I then scrap the idea of using the Rib feature, and create a rectangle on the inserted plane which matches the top face of the required rib, then extrude the rectangle to the body of the existing model. This is not all that satisfactory because you have to play around with the ends of the rectangle to avoid other problems.

How do I use the rib feature in this situation?

I tried to attach an example, but the Uploader said it was an invalid file.


New member
Example of rib problem

Okay, so here is an example. In this case I was able to draw the line for the rib on the Right plane, but then got the error message. After that I had to insert the RibPlane so that I could sketch the rectangle defining the top face of the rib. The top end of this rectangle has to extend into the column, or else the rib is only tangent to the column. After the RibExtrude, the bottom of the rib sticks out of the BasePlate a little bit, so I have to do the RibCleanupCut to remove that little bit. Following that I can pattern the rib to make two more.

I think I must be doing this wrong because while it's not difficult, it still shouldn't take so many steps to do a simple rib, should it?



New member
For anyone searching this forum for an answer to the same question...

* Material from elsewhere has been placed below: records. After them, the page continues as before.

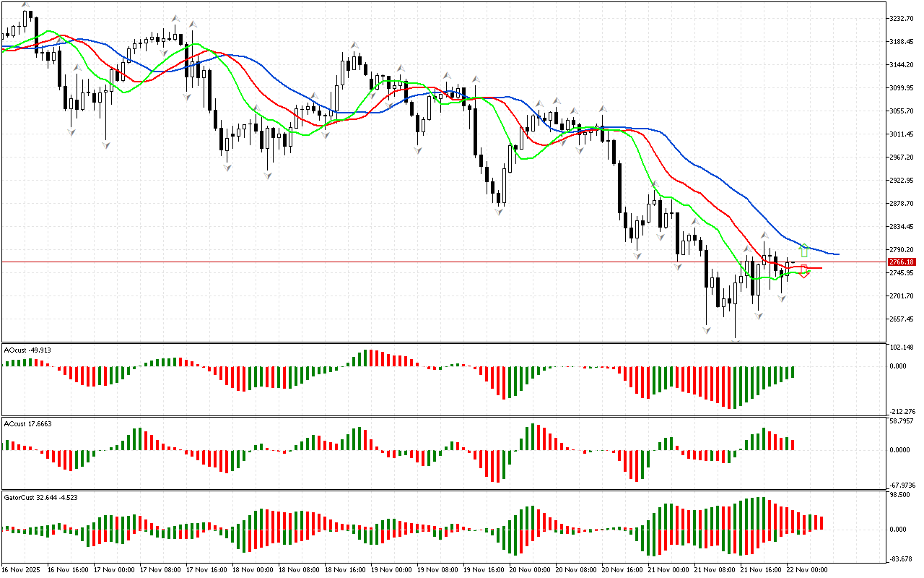Image resolution: width=924 pixels, height=578 pixels.
Task: Click the AOcust indicator label
Action: pos(26,350)
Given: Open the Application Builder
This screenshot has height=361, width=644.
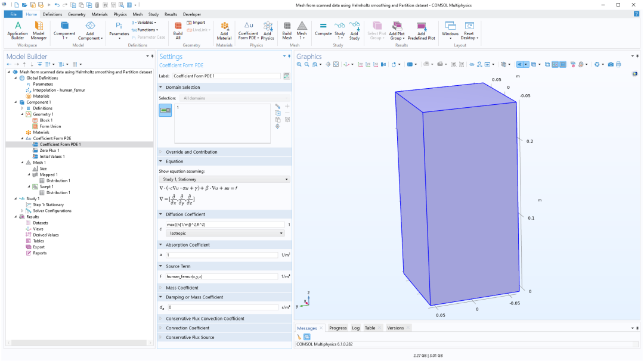Looking at the screenshot, I should point(17,29).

I've done some looking around and read some discussions on the topic. It seems that this is a common issue with SW - that the rib feature doesn't always work when you expect it to. The solutions offered to similar cases invariably seemed more complex than was necessary, involving lofts and whatnot. I think my approach, though requiring a few more steps than the rib feature, is the most straightforward and provides predictable results.

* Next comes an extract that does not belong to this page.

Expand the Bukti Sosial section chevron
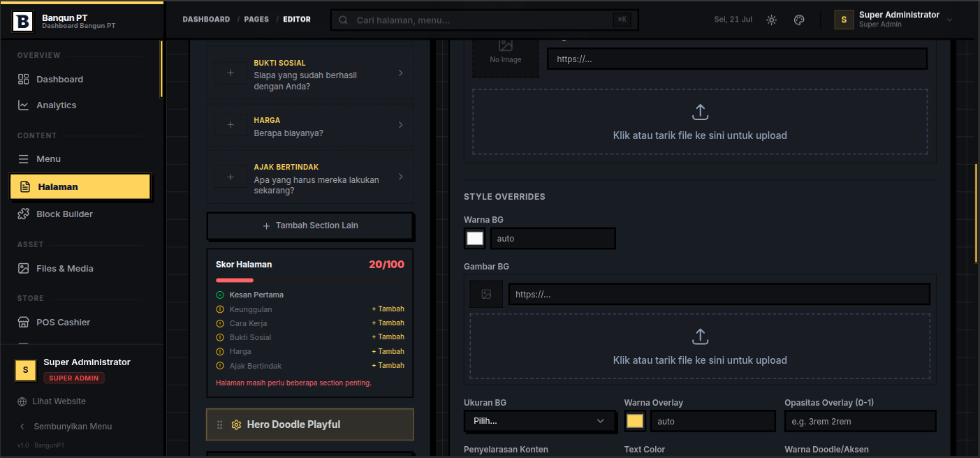This screenshot has height=458, width=980. [x=400, y=73]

My thinking is that the rib feature is just a special case of a generic extrude, so if the rib feature fails, then just do what you'd do if the rib feature didn't exist - sketch the top face of the rib and extrude it to the body. Depending on the situation, you may need to extend the sketch into the cylinder to avoid 'zero thickness geometry' errors, and you may need to do some cuts after the extrude to clean up anything that sticks out where it shouldn't.

Hopefully someone will point out flaws in my solution and/or if there is a better approach.